Looking up gulls, you'll find that many look similar. They have mainly white bodies with wings that are gray, some with black feathers on their tails. They also have orange or yellow bills that are slightly hooked on the end, great for eating fish.
However, if you look closer, there are definitely differences. Some have completely black heads, while others are completely white. Some have white legs, some orange, some black. The bonaparte's gull --- which winters in the southern U.S., migrates through the northern U.S. and breeds in Canada --- even has a black bill.
Like many birds, if you take a moment, you can see the subtle differences between species.
According to the Iowa Great Lakes Bird Checklist, created by the now disbanded Northern Iowa Prairie Lakes Audubon Society, the two commonly sighted gulls in the region are the Franklin's gull and the ring-billed gull.
With a black head, you might think that it would be obvious when you see a Franklin's gull. However, some heads are darker than others, and when they fly as a flock overhead, most people wouldn't even notice this subtle characteristic.
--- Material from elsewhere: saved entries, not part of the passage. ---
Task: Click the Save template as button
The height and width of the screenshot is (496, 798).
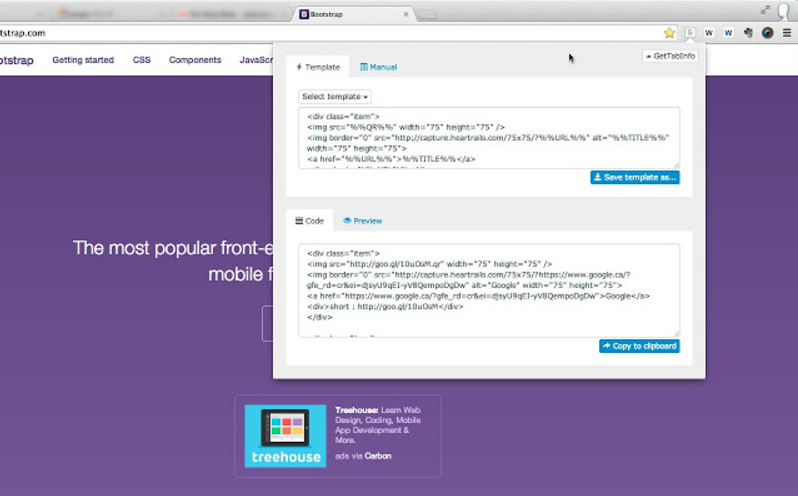Action: click(x=634, y=177)
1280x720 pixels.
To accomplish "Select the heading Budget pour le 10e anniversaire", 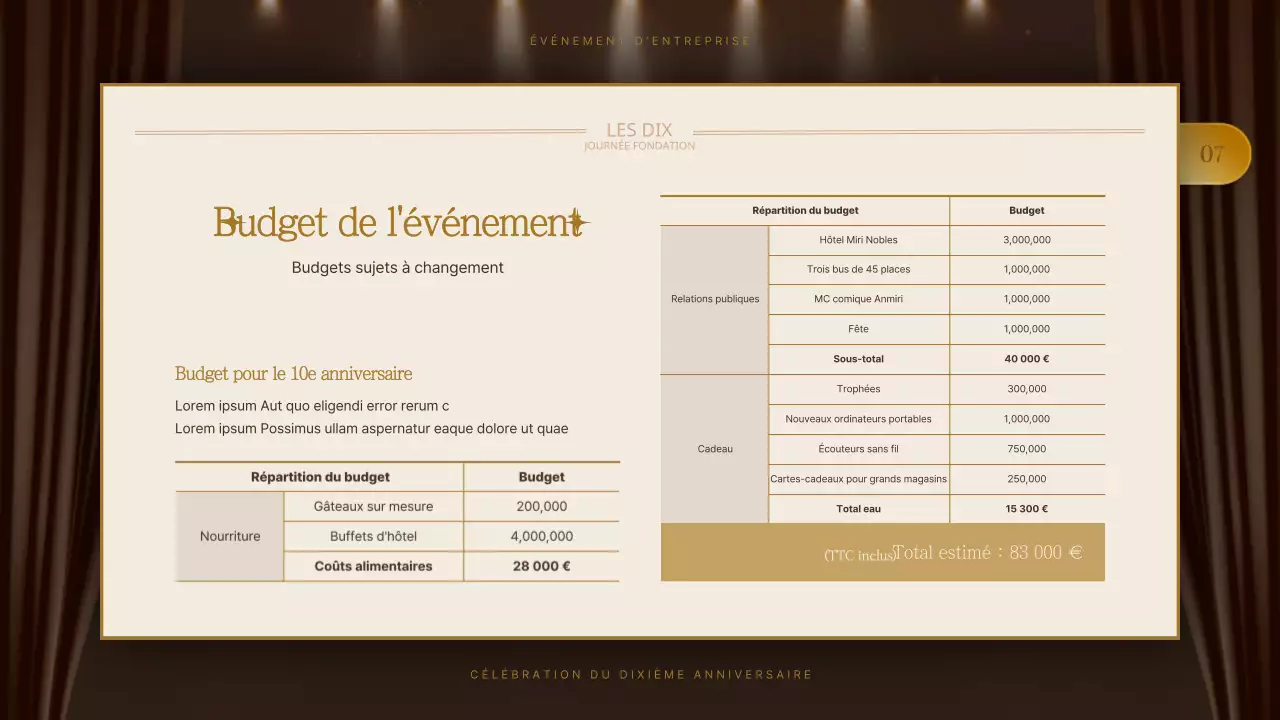I will [293, 373].
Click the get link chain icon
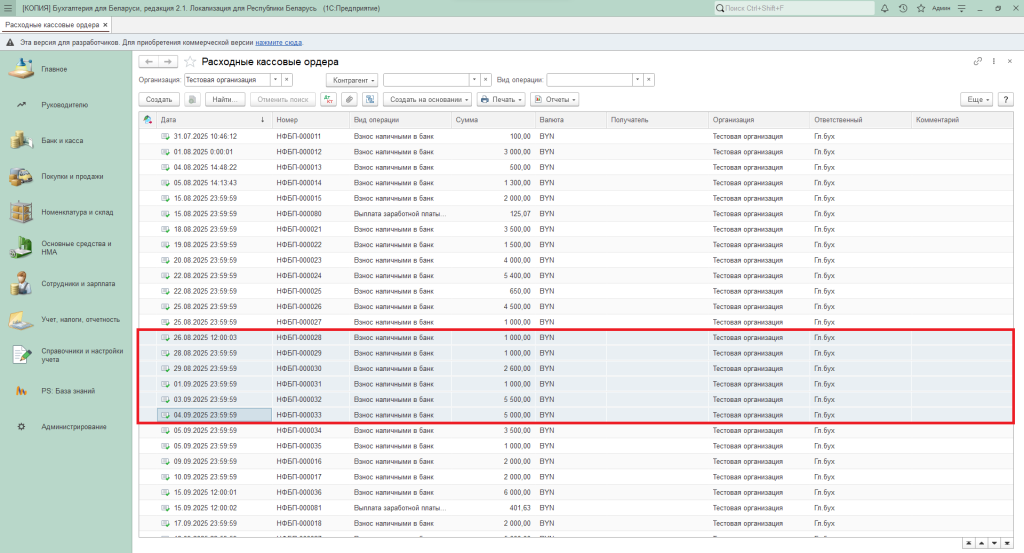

These gulls migrate through the middle of the U.S. to breeding grounds commonly in North Dakota, Montana and Canada. They love the Midwest because they will follow plows to eat exposed earthworms, insects and mice.
Franklin's gulls have floating nests that start to sink as the material on the water surface decays, so the parents continually add new nest material until one or two weeks before departing. Older chicks also add nest material from anything they can reach nearby.
The ring-billed gull is found pretty much throughout North America, from Mexico all the way to northern Canada and are considered the gulls most likely to see far away from coastal areas. They like to stay in the interior of the U.S., near freshwater, so the Iowa Great Lakes is the perfect habitat for them.
A black band around its yellow bill distinguishes adult ring-billed gulls from other gulls.
These gulls are omnivores, eating fish, insects, worm, rodents, grain and even garbage, like French fries and other discarded human food.
Ring-billed gulls nest on the ground, near freshwater, on low, sparsely vegetated areas.
Some other gulls that you might spot in northwest Iowa that are uncommon but expected are the bonaparte's and herring gulls.